CD-ripping is once again within BlackBeast's capability.1 I had simply applied my activation key against the wrong level of program code. "My bad" as the yoof of today say.

It's 07:48 but with mostly pale grey clouds out there. Time enough to pack a lunch while the rains come and go.

I love the sound of breaking glass

Is there anything quite as edifying as the spectacle of newspapers in glass houses chucking stones at one another?

James Murdoch would do well to reflect again on The Absence of Trust. Only closer to home this time. He and other senior management at News International should desist from lecturing the rest of the British media in light of their baleful performance over the phone-hacking affair.

Over 40 years, Murdoch convinced the establishment that he can make or break political reputations and grant or take away electoral success. In doing so, he has come close to gelding parliament, damaging the rights of citizens and undermining democracy. It is legitimate to ask how a naturalised American, domiciled in New York, born in Australia, and who pays next to no UK tax, holds so much sway. What right exactly did this man have to exert such influence over our political life? Freedom of information requests reveal that he spoke to prime minister Tony Blair three times in the 10 days that led up to the Iraq invasion in 2003. This was a perversion of our politics, orchestrated by a man whose power the establishment failed to check. Then they had to live with the demeaning consequences.

Editorial in The Observer


Or, at least, as entertaining? (Mind you, Evelyn Waugh was there years ago with his "Lord Copper" character in Scoop.)

Right. Time I wasn't here, since I now need to be there. Where's my showerproof jacket? [Pause] A slightly delayed start while we waited a few minutes for my visual zig-zags to disperse. Turned out there was no need for showerproofing at any point during our 6.3 mile ramble in a loop around Overton (avoiding all the scarecrows that are part of a local festival). In fact it was warm and rather humid.
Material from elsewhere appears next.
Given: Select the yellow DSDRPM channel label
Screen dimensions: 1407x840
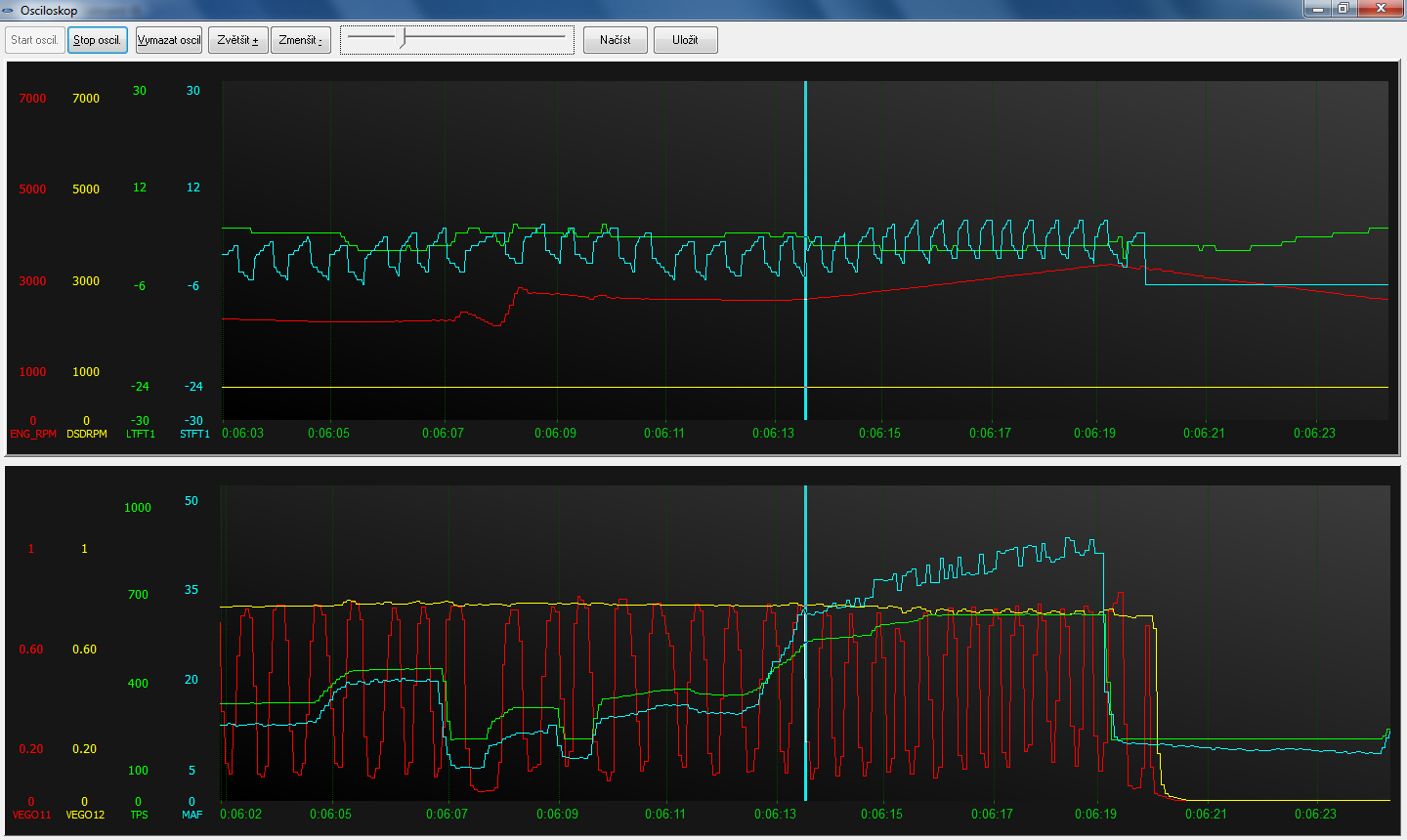Looking at the screenshot, I should (87, 434).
And I now know I can even smell clover without fits of sneezing.

I now need to soak a blister, but that's another story. It's 14:46 and still a mixture of sun and cloud hereabouts.

Suitable suits

A cartoonist named R.J. Matson drew this for the St. Louis Post-Dispatch. Strikes me such an item could sell quite well in and around Westminster, New Scotland Yard and "Fleet Street" (that is, Wapping) at the moment:

Cartoon

Love the picture here. I note this Wikipedia entry is bang up to date :-)

Colour me, what, purple?

The sun didn't do much shining during our walk but how's this for an odd colour?

Crop

And here's a nicely gnarly ol' dude:

Trunk

Both pictures courtesy of Mike's pixellating apparatus.

Lazy Sunday afternoon

It's just possible, I suppose, that a case could be made that perhaps I don't generally deploy either of my Dyson sucking machines with quite the frequency that I "should". Such a case would be thrown out by anyone who'd just watched me empty both freshly-filled dust reservoirs a few minutes ago. And that was just the dust under my bed, dammit. Having been reminded by the Matson cartoon above, I was actually looking for the clipping from an ancient "New Scientist" magazine that reprinted the cartoon2 drawn by "Jak" for the Evening Standard.
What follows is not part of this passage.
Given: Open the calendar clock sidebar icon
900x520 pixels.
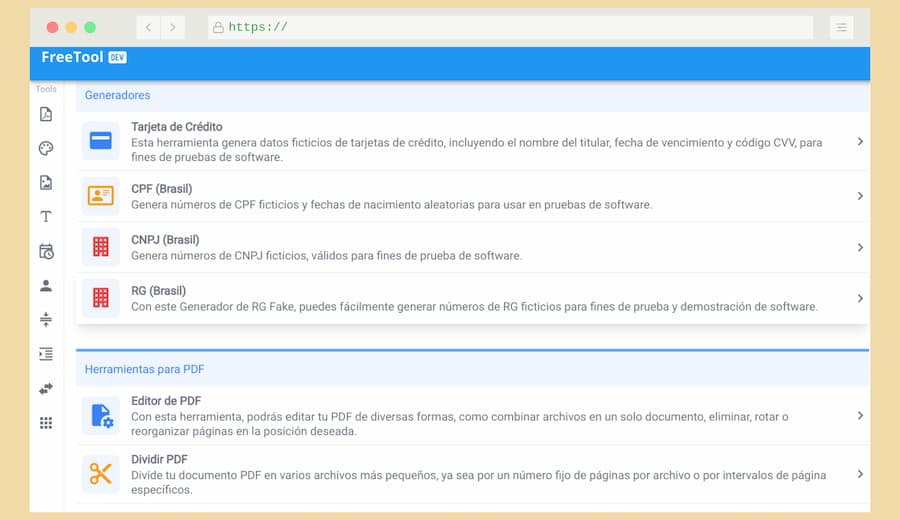Looking at the screenshot, I should [x=46, y=251].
I need a better filing system. Actually, I could start with a filing system.

It's only 22:59 but I can barely keep my eyes open. G'night.

  

Footnotes

1  Technically, its owner's, I guess.
2  The one that nearly brought Fleet Street to a halt by depicting some of the shortcomings of the printers employed there in those equally ancient days before all that "new technology" introduced by people such as Murdoch, funnily enough.